Metin Parçası:
====
Alper GÖRMÜŞ
O anda acaba başka kim o kadar sakin kalabilirdi?..
Sevan Nişanyan, Şirince'deki ruhsatsız minik otelini kapatmak için gelen jandarmalara karşı içerde, koltuğuna kurulmuş olarak direnmektedir. Oda dolusu jandarmalardan ikisi Nişanyan'ı kollarından tutmuş kaldırmaya çalışmaktadır. Öyle bir anda, hadi geçtik silahlı jandarmaların insan üzerinde yaratması normal olan gerilimi, insanın suratında, fizikî güç harcıyor olmaktan dolayı bir gerilim oluşur. Fakat hayır, Nişanyan sanki bir film izlemektedir; belki en fazla bir gerilim filmi... Bacak bacak üzerine atılmış, eller -sağ elde bir sigara olmak suretiyle- bilekten birleştirilmiş olarak sakince kucağa bırakılmıştır.
Fotoğrafı görmeseydim ve bana böylece anlatılsaydı, “onu tanıyorsunuz” tüyosunu almak koşuluyla tahminimi hemen yapıştırırdım: Sevan Nişanyan!
====
Sevan Nişanyan'ın jandarmalar karşısındaki sakinliğini anlatan yukarıdaki yazıyı, son cümlesinden sonra devam ettirin.

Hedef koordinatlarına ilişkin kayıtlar
====
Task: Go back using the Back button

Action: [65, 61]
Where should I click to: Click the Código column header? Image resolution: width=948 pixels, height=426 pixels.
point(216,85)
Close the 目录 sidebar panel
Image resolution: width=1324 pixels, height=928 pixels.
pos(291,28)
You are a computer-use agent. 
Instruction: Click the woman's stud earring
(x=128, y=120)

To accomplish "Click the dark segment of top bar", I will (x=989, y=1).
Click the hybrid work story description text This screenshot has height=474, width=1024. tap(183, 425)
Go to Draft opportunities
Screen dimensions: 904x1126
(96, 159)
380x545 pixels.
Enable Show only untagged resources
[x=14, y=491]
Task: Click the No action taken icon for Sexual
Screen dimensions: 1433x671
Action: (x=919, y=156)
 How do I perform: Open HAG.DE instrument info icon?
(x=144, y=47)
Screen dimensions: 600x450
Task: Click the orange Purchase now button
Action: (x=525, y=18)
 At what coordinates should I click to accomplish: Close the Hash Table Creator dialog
====
Görev Yanıtı:
Haklılık duygusuyla dopdolu olduğu apaçık fotoğraftaki adamın gerçekte yasal olmayan bir iş yaptığını bildiğini de ekleyeyim ki Nişanyan'ın ne kadar “tuhaf” bir adam olduğu iyice çıksın ortaya. Peki bu nasıl olmaktadır? Gayet basit: Çünkü o, haklılık duygusunu “yasallıktan” değil, ölçülerini kendisinin koyduğu bir meşruiyet algısından alır. Bu meşruiyet algısının kaynağı “güzellik”tir. “Güzel” bir şey yaptığına inanıyorsa, onun “yasa dışı” olmasının hiçbir önemi yoktur. Nişanyan onu yapar, ceremesini de çeker. Onun “güzel”le ilişkisini kavramadan “tuhaflıklarını” anlamlandırmak imkânsızdır. Sondan bir önceki “marifet”i kaya mezarını, son “marifet”i olan otobiyograik kitabı Aslanlı Yol'da anlatırken şöyle sormuştu:
“Seni esir alan nefsini, köle kılan çıkarını ve sosyal mecburiyetleri hepten bir kenara itip bir şeyi sadece 'güzel' olduğu için yapabiliyor musun?”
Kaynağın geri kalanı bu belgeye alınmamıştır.